The library’s staff, a group of churches, doctors, organizations and residents have formed a health advisory board that’s responsible for planning the library’s dementia-friendly features. They plan to train staff to engage with people with dementia, organize symposiums for them and their caregivers, and provide dementia-related books and resources,according to Melvin Thompson, a member of the library health advisory board and executive director of Endeleo Institute.
“We are just in the beginning stages of the project and are excited to see what we may be able to do in coming months in terms of our space,” said Lynda Schoop, the library’s director in an email. They declined The Real Chi’s request for an interview and to film inside the library. They recommended that The Real Chi reach out to them in the Spring of 2019 because “it will be some time before we will be fully dementia friendly.”
The library is located in Washington Heights, a predominantly African-American neighborhood on the South Side that has one of the highest populations of adults in their ‘70s, according to Statistical Atlas.
“African-Americans are disproportionately affected by dementia two to one compared to their white counterparts,” said Dr. Darby Morhardt, a clinical social worker and research associate professor at The Northwestern University Feinberg School of Medicine. Morhardt is part of the library’s health advisory board. “We know from research that African-Americans living with dementia and their families don't get to the doctor as early and they also are very underrepresented in research.”
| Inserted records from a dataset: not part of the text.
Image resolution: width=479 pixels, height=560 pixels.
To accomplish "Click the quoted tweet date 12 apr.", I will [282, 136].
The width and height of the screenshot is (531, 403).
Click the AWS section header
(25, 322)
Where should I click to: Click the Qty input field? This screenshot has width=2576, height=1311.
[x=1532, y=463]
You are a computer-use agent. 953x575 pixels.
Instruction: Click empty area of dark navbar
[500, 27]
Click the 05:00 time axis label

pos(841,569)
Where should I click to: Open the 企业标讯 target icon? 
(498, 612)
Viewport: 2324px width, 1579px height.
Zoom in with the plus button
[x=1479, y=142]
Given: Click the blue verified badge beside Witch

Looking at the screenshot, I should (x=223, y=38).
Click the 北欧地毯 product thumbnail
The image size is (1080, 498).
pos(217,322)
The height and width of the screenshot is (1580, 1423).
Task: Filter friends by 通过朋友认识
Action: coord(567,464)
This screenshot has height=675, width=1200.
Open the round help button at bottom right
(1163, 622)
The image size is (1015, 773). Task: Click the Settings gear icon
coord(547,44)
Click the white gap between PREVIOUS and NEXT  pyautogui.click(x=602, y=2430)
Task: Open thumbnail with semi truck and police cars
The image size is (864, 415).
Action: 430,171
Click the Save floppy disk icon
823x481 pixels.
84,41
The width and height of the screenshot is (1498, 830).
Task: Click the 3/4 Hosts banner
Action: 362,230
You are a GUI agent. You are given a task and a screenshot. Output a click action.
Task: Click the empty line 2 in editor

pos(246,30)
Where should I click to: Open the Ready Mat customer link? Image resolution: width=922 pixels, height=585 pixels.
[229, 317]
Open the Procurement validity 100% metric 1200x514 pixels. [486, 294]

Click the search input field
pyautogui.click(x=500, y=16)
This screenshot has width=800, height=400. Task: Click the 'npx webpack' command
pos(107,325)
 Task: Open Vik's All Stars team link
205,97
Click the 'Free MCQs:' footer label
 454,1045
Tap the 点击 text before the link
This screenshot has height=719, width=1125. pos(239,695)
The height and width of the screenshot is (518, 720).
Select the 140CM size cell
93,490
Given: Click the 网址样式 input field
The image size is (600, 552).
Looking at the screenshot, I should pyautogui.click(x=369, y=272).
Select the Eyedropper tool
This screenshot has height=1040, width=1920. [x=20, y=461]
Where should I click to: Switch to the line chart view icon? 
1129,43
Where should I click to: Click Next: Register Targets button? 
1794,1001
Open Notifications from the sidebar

“We've basically recast Woodson as this health information hub,” said Thompson. “There's a reluctance for us to go to the doctor and so because the library has this welcoming persona, we find that that's a great segway to folks being active participants in improving their own health.”
Although the library’s dementia-friendly aspects are not yet fully operational, Thompson hopes that the library will be a model for other libraries in the city, with its dementia-friendly aspects extending to other public spaces in the community. The library fills a need in the community, said Thompson and Morhardt.
“We're hoping that [the library’s programs] will extend into the community so we're not, we not only have a dementia-friendly library, but a dementia-friendly community where grocery stores, banks, retail stores, you name it, are aware,” said Thompson.